EXERCISE DESCRIPTION:
For the material below, return exactly the lines starting at the line containing "Screen dimensions: 640x375" and ending at the line containing "You are a computer-use agent. The image", both ends included, and no others.

RECORDS SUPPLIED:
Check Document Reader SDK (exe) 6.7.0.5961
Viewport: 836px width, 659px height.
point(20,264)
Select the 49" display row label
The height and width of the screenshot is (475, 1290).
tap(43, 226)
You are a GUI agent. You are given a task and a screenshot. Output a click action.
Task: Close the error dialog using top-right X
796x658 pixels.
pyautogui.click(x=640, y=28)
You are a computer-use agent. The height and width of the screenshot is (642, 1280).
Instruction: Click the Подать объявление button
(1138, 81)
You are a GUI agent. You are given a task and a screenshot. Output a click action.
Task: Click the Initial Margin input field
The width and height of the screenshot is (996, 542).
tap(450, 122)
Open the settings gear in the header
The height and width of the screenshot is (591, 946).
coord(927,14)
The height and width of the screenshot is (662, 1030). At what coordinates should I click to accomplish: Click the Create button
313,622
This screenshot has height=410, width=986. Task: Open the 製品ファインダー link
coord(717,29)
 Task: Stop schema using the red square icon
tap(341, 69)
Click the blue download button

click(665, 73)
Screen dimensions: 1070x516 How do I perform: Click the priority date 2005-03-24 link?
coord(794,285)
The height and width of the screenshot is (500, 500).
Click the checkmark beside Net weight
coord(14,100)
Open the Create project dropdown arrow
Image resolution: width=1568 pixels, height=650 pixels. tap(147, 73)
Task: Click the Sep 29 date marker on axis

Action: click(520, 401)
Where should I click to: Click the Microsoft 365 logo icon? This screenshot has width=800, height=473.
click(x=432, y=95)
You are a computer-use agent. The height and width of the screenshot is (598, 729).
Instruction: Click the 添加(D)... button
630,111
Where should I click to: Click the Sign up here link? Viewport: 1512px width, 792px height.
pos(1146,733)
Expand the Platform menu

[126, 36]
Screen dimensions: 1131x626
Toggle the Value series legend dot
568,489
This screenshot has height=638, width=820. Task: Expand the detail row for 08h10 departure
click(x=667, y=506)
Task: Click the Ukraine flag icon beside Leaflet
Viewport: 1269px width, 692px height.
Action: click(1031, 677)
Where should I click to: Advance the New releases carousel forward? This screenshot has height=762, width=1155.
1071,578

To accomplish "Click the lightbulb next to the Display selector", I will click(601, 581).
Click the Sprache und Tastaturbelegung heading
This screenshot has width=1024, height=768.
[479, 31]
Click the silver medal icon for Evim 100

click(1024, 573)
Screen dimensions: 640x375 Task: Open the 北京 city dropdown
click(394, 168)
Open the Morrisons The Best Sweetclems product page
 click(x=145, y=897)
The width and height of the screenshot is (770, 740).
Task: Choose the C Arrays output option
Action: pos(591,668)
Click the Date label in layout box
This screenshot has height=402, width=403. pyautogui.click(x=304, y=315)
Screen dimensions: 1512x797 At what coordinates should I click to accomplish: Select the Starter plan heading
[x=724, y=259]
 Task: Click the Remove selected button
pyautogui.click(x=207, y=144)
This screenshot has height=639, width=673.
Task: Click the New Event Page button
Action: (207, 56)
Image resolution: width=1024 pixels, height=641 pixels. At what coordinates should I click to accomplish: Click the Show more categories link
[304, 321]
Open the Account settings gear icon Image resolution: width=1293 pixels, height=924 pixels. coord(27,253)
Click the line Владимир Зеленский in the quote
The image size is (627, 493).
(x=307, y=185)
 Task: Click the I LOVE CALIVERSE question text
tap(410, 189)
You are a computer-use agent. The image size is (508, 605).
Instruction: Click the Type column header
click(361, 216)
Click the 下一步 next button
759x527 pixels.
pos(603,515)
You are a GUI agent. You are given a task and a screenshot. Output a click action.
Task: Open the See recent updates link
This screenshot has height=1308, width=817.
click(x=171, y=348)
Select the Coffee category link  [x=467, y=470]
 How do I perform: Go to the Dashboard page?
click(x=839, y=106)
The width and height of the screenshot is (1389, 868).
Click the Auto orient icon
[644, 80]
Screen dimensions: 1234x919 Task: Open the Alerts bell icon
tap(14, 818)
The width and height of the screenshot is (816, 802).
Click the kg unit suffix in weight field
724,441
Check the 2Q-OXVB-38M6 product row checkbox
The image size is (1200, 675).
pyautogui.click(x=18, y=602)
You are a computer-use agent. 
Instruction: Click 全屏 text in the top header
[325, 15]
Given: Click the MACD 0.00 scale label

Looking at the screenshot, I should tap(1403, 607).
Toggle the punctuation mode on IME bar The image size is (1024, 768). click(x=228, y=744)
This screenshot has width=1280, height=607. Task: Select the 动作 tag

EXERCISE RESULT:
Screen dimensions: 640x375 Task: Open the 北京 city dropdown
click(394, 168)
Open the Morrisons The Best Sweetclems product page
 click(x=145, y=897)
The width and height of the screenshot is (770, 740).
Task: Choose the C Arrays output option
Action: pos(591,668)
Click the Date label in layout box
This screenshot has height=402, width=403. pyautogui.click(x=304, y=315)
Screen dimensions: 1512x797 At what coordinates should I click to accomplish: Select the Starter plan heading
[x=724, y=259]
 Task: Click the Remove selected button
pyautogui.click(x=207, y=144)
This screenshot has height=639, width=673.
Task: Click the New Event Page button
Action: (207, 56)
Image resolution: width=1024 pixels, height=641 pixels. At what coordinates should I click to accomplish: Click the Show more categories link
[304, 321]
Open the Account settings gear icon Image resolution: width=1293 pixels, height=924 pixels. coord(27,253)
Click the line Владимир Зеленский in the quote
The image size is (627, 493).
(x=307, y=185)
 Task: Click the I LOVE CALIVERSE question text
tap(410, 189)
You are a computer-use agent. The image size is (508, 605).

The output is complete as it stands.